In December 2017, a new venue opened in Berlin: MONOM. Located in a warehouse at Funkhaus, the GDR’s former radio broadcasting station, this Centre for Spatial Sound is now home to “the world’s most advanced spatial sound instrument,” a large-scale sound system that can immerse up to 400 people underneath 48 suspended omnidirectional speakers and nine subs under the floor. This technological achievement was built by 4DSOUND, a creative and technical collective that also operates in Budapest and Amsterdam, with the intention to explore spatial sound as a medium.
As part of the 2018 CTM Festival program ‘Transcend the Turmoil,’ MONOM presented the four-night event ‘Imagining the Hyperspace’ by Russian sound artist and researcher IOANN, who has been an artist-in-residence at the Spatial Sound Institute in Budapest since November 2016. The consecutive nights also hosted supporting performances by Gaika, Pan Daijing, FIS and TFC. At the beginning of each show, a warm female voice whirled around the warehouse, meandering through a forest of tall mesh towers, reminding the audience to avoid creating distracting light with mobile phones. And then it began: electronic murmurs ushered above in the smoke, visceral basses vibrated through the bodies of the audience, deconstructed shrieks of machines bolted in diagonals. In the quieter moments, it was possible to locate the sources of each sound, but as the room transformed into a polyphonic universe, we became submerged into an abstract environment, our ears and chests filled with futuristic rumbles.

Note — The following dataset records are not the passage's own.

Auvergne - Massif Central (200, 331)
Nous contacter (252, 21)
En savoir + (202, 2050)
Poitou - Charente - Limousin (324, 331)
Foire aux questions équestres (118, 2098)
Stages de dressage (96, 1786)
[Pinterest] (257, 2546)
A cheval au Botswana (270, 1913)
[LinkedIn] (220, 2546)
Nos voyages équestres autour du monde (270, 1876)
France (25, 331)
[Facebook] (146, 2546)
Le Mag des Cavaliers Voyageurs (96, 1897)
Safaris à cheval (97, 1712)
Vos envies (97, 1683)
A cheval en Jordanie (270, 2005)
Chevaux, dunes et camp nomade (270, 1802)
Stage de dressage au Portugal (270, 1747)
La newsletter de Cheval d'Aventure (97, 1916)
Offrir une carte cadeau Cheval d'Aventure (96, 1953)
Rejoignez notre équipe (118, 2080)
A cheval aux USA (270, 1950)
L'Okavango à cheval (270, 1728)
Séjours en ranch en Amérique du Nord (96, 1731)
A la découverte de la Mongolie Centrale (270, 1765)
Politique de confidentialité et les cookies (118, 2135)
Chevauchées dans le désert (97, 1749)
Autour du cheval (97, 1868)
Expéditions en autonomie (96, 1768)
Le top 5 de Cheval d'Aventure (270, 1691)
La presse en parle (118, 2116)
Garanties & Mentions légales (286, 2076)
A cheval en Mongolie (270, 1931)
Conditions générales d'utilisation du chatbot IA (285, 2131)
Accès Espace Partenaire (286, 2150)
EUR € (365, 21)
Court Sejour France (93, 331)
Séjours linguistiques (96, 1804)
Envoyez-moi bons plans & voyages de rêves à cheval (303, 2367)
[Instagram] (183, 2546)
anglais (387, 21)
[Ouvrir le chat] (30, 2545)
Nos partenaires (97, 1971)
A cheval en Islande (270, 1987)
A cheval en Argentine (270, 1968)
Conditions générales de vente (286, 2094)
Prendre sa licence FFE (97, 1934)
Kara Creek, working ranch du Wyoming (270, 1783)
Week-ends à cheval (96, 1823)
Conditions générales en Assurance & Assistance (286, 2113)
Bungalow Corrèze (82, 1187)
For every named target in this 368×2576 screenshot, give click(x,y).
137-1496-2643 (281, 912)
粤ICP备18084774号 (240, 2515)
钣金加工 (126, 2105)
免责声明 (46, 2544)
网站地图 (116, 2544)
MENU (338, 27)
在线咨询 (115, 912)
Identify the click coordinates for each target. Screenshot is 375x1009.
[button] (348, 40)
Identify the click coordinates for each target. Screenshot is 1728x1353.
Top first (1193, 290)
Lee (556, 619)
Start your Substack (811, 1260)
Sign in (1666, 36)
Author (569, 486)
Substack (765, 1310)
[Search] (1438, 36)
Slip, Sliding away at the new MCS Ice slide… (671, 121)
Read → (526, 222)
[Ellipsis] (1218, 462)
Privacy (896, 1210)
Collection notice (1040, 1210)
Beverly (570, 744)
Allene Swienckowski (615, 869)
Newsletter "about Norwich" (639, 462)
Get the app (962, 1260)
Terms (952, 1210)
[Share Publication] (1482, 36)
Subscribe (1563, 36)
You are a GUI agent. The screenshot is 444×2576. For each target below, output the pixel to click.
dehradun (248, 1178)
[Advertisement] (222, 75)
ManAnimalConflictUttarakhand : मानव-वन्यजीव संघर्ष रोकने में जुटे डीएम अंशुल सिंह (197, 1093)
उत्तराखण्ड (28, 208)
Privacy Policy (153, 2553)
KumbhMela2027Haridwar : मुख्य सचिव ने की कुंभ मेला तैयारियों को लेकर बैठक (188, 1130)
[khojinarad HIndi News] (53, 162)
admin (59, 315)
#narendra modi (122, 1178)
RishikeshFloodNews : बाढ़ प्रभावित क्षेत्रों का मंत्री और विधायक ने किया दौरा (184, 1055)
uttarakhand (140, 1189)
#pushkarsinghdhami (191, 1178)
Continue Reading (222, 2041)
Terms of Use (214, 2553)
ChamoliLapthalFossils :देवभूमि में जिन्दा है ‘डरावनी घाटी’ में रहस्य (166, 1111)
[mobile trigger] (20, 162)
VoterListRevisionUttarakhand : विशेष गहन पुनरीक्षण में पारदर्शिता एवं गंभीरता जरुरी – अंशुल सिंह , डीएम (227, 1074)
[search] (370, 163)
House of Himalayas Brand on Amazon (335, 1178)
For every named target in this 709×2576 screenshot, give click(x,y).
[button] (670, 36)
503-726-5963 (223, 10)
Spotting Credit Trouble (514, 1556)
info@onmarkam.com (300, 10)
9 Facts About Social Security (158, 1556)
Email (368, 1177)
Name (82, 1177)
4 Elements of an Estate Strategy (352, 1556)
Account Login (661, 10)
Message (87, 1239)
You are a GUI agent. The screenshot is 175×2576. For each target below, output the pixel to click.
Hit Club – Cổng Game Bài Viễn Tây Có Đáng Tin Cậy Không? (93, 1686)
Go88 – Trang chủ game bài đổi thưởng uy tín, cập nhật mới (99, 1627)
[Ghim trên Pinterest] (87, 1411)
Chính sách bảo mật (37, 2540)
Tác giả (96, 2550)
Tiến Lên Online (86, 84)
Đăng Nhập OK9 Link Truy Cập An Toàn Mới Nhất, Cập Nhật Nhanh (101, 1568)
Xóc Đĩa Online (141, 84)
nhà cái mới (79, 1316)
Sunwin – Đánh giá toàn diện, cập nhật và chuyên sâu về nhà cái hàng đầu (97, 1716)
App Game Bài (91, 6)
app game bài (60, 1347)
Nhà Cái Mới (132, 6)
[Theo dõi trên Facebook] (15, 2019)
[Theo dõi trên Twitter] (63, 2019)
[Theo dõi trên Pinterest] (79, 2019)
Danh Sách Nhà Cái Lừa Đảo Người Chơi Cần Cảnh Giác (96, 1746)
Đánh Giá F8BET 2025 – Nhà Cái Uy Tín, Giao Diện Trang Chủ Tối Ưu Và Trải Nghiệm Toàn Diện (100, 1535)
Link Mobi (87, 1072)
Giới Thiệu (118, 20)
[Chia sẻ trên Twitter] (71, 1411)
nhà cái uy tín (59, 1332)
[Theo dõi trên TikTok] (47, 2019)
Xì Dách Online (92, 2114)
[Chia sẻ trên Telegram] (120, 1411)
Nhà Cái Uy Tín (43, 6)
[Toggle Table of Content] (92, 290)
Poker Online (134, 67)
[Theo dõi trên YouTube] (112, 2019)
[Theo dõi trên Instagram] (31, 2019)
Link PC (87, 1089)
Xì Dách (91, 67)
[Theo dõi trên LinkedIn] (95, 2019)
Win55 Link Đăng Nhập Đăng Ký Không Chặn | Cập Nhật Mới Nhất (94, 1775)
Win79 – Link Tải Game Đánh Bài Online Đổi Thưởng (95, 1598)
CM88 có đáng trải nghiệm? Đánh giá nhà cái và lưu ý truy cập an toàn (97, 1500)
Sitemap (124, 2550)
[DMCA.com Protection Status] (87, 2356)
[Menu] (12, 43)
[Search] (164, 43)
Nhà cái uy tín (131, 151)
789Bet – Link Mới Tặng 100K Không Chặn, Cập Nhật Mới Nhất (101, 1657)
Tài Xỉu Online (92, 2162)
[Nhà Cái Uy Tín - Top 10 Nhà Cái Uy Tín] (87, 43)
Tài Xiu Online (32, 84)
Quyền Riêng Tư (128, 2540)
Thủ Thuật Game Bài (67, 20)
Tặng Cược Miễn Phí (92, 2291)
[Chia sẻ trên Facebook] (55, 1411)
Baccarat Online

The space of the warehouse was sculpted with sound. Using software interfaces to visualise the grid of speakers, the artists created physical volumes and palpable atmospheres that enveloped the audience. These geometries are, in a way, the epitome of an immersive aural experience. Apart from Gaika’s performance, visual displays were completely secondary; lights were kept to an atmospheric minimal and the artists were tucked away in the back, supporting the sonic performance rather than directing it. The absence of visible focus points was unsettling, betraying the collective habit of facing towards the performer. In the end, it was 4DSOUND itself that generated and contained the artwork, cultivating a different listening experience and allowing visitors to wonder about all of the various fictional universes that could be created at MONOM.